WHAT YOU HAVE TO DO:
Write out every row below again word for word, leaving out the pictures.
===== GIVEN RECORDS
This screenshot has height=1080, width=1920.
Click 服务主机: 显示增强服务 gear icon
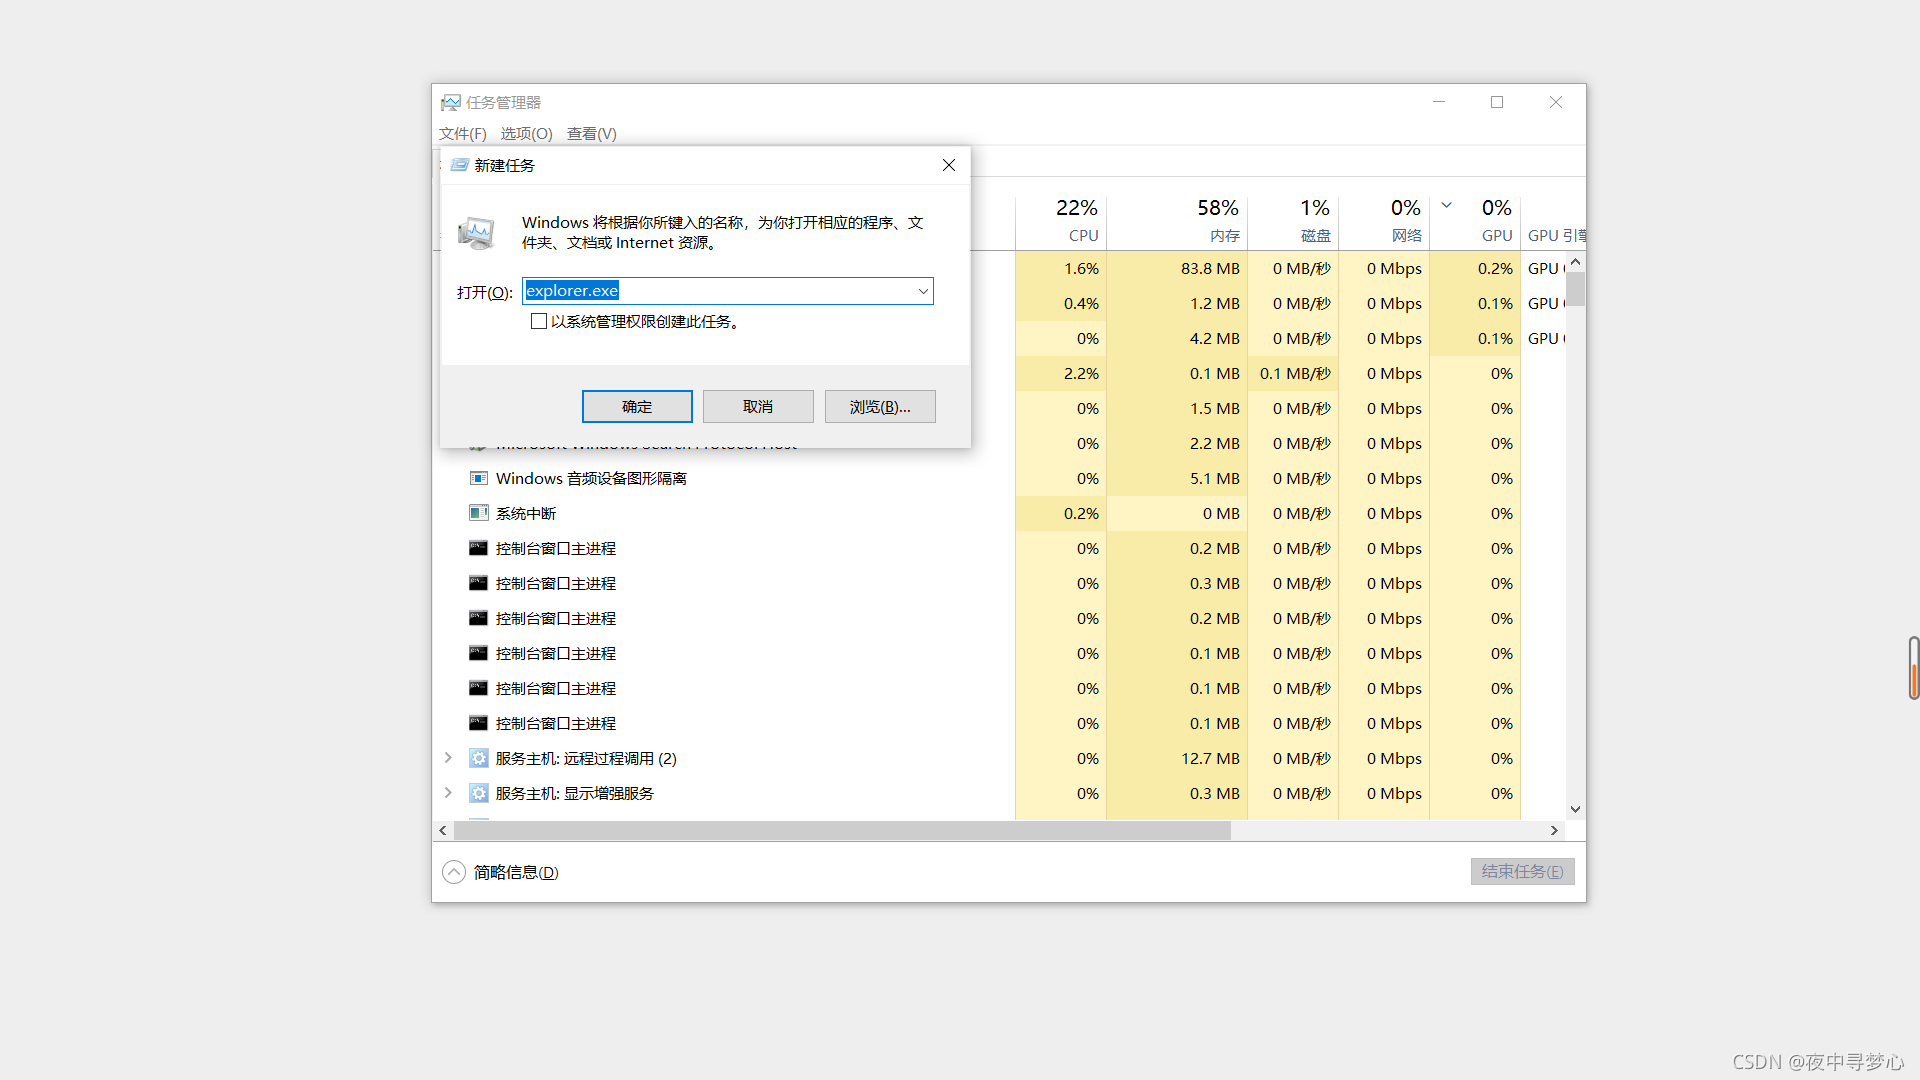pos(479,794)
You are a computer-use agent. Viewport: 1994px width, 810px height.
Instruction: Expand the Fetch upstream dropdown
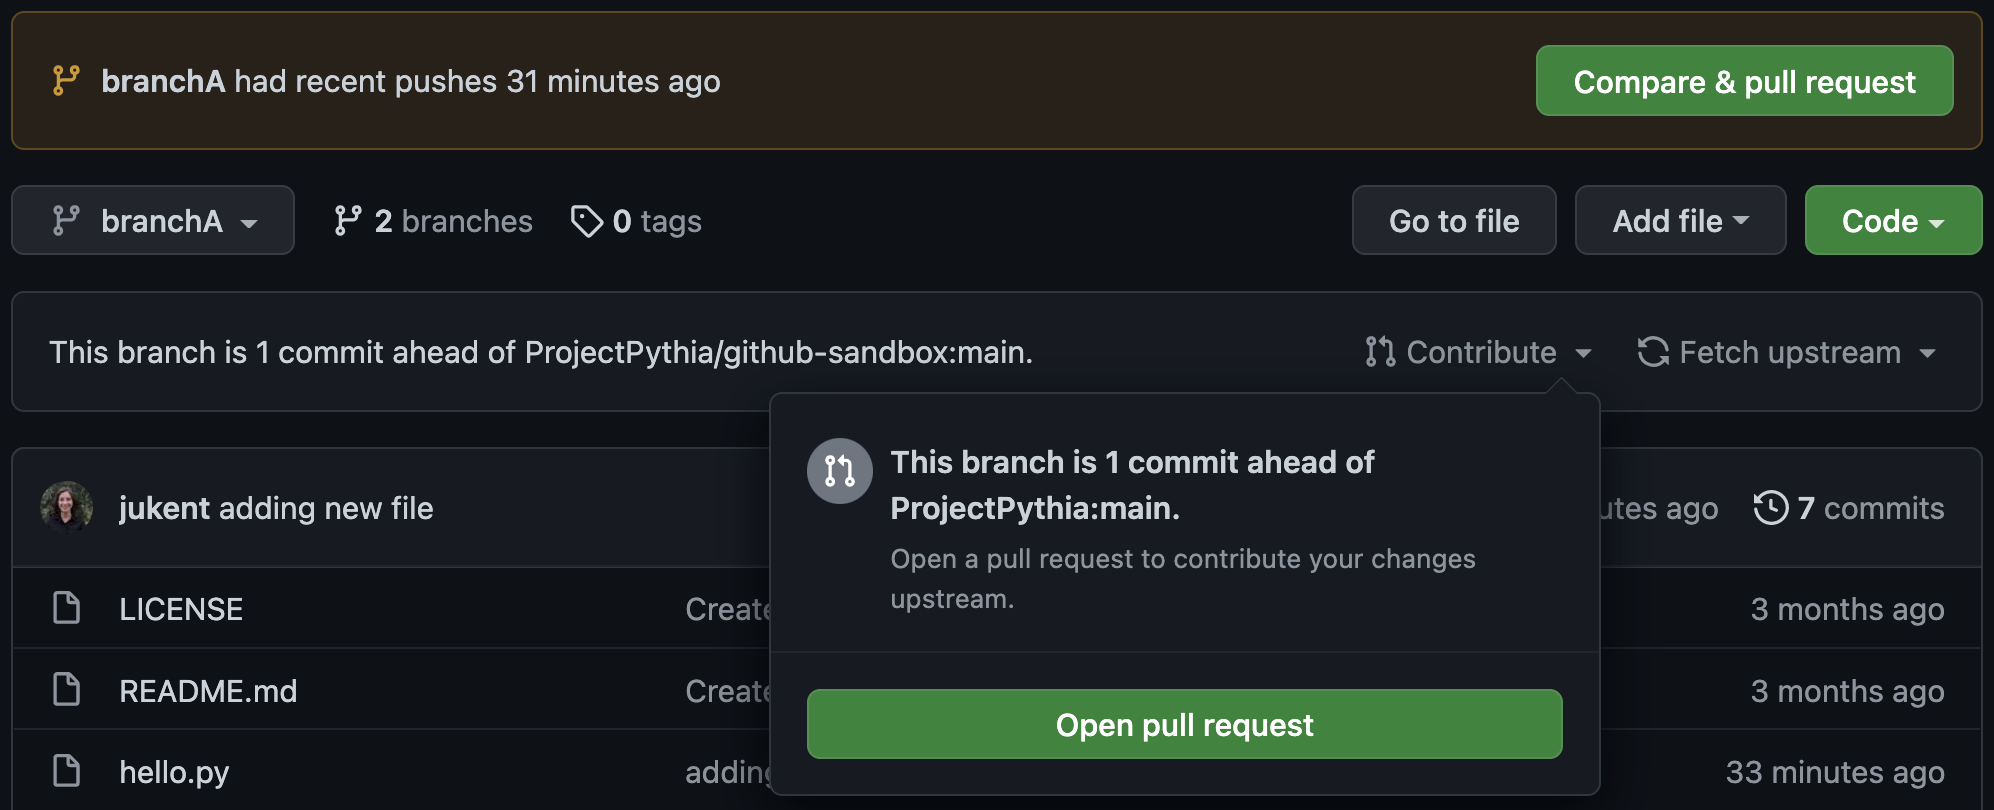tap(1929, 352)
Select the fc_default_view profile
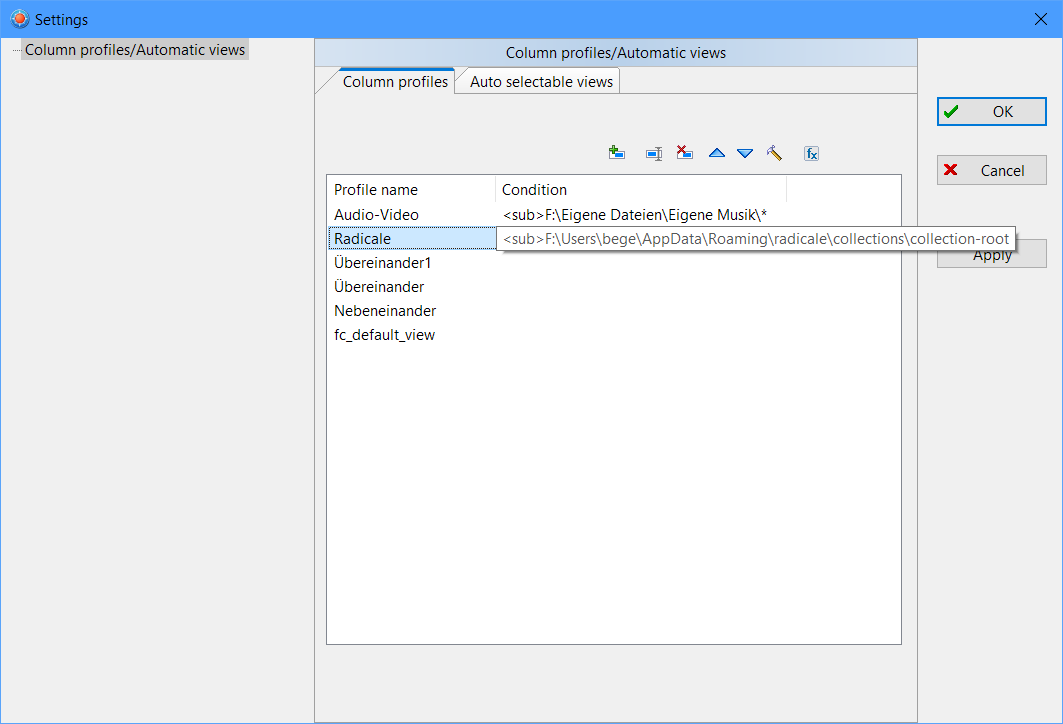The width and height of the screenshot is (1063, 724). pyautogui.click(x=384, y=335)
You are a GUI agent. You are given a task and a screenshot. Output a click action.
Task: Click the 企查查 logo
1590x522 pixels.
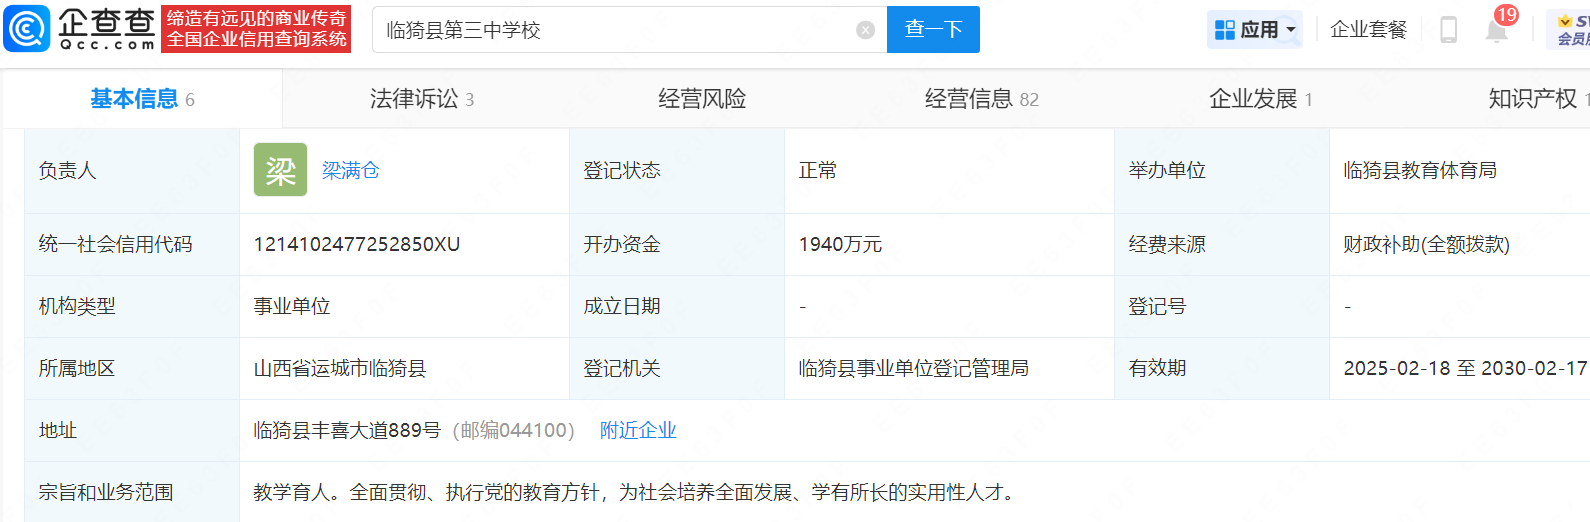(x=80, y=29)
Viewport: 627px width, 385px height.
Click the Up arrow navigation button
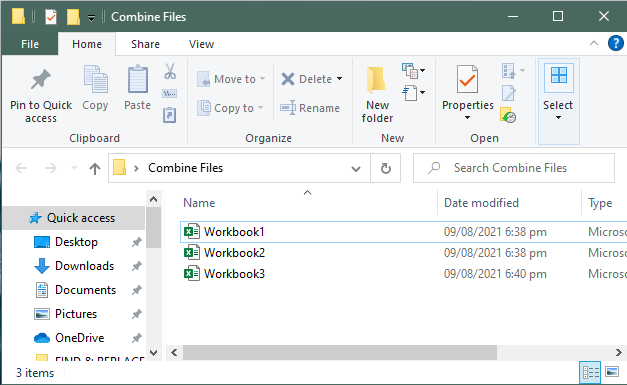pyautogui.click(x=94, y=168)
==========
RESULT:
This screenshot has height=1080, width=1920.
Click 服务主机: 显示增强服务 gear icon
pos(479,794)
You are a computer-use agent. Viewport: 1994px width, 810px height.
Instruction: Expand the Fetch upstream dropdown
tap(1929, 352)
Select the fc_default_view profile
The width and height of the screenshot is (1063, 724). pyautogui.click(x=384, y=335)
You are a GUI agent. You are given a task and a screenshot. Output a click action.
Task: Click the 企查查 logo
1590x522 pixels.
(x=80, y=29)
Viewport: 627px width, 385px height.
Click the Up arrow navigation button
pyautogui.click(x=94, y=168)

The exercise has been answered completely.